Apple didn’t invent ‘face time’
Photo: Action Images
In the first of two instalments about the concept of ‘face time’, staff writer Stu Bradley discovers the origins of the phrase.
Maybe thinking you’re supposed to have a life is a stupid way of buying into an untenable 1950s narrative of what life is supposed to be. How do we know that all of these people with ‘no lives’ aren’t really on the new frontier of human sentience and perceptions? I only need 2 hours of people a day. I can get by on that amount. 2 hours of FaceTime.
The above quotation is taken from Douglas Coupland’s Microserfs. First published almost twenty years ago, the novel is eerily prescient in its comments about the start-up scene. Or maybe, since GQ described it as being “about as zeitgeisty as it gets”, the start-up scene just hasn’t changed for twenty years. Either way, I can’t recommend the novel enough.
One of the key ideas in Microserfs is the concept of “face time”, a term Coupland coined long before Apple did. The fact that Apple now use the term to describe video calling is hideously ironic. If anything has changed in the start-up scene it is the social side of things, a process that Coupland articulates as having begun in the 90s:
I can’t stop marvelling at how together geeks are in the Valley… you’re supposed to have an exciting, value-adding job that utilises your creativity, a wardrobe from Nordstrom’s or at the very least Banana Republic, a $400,000 house, a cool European or Japanese car, the perfect relationship with someone as ambitious, smart, and well-dressed as yourself, and extra money to throw parties so that the whole world can observe what a life you have.
In an overzealous move to shake off the image of geeks as socially inept, sexless and dowdy, the tech scene now hosts some of the biggest and best parties in the world. The only difference between them and the WMC is that no one live tweets Steve Angello’s DJ set. (At least, God, I hope not.)
The other day a friend tweeted about failing to see the value of events like SXSW and Social Media Week for employers, only to be bombarded by people extolling the virtues of them. When we next spoke, he argued that (like so many children trying to convince their parents of the benefits of a puppy) employees only try to convince employers to sign their proverbial permission slip so they can go hang out with the cool kids. Thus, the question of the day: do we have too much FaceTime?
I decided to check out the website for SXSW, imagining that I was making plans to go. The first thing I noticed was that my energy drink of choice, Monster Energy, were sponsoring and immediately thought of all the free cans I’ll be missing out on. Like, they’ll probably have to borrow one of those planes that UNICEF uses to deliver food parcels.
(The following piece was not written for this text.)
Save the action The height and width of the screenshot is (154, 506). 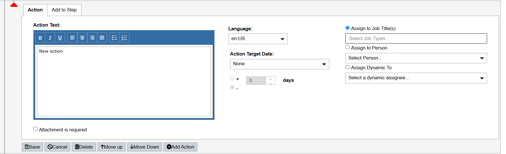(x=32, y=147)
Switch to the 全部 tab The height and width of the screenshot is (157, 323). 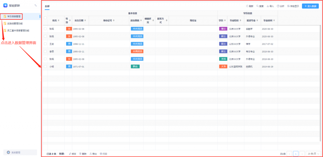[x=47, y=6]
There are also a ton of bands playing (Braid, The Shins and This Will Destroy You to name a few) that I would want to check out. By the time I eventually got around to looking at the tech and social side of things, I was already nearing saturation point. The listings for tech and social talks didn’t help.
Of the hundreds of talks, some stood out (Frank Abagnale, the man behind Catch Me If You Can, talking about how life has the potential to be fascinating) while others simply seemed to be on the same old stuff: the rise of female bloggers, building networks on Twitter, social media trends. I mean, really.
By happy accident, I’ve had some very diverse invitations (from some Social Media Week London talks to an event primarily aimed at fashion and beauty bloggers) sent my way so I’m planning to test just how valuable they are. I’ll be speaking to a few people about the success, or lack of it, they’ve had at events, and I’d also like to crowdsource some opinions on events, so leave comments here or tweet me if you have strong opinions on the subject.
Sadly, I won’t be going to hang out with the other plaid shirt wearing beardy guys at SXSW, unless I can convince the Kernel overlords that I could really, really use the FaceTime.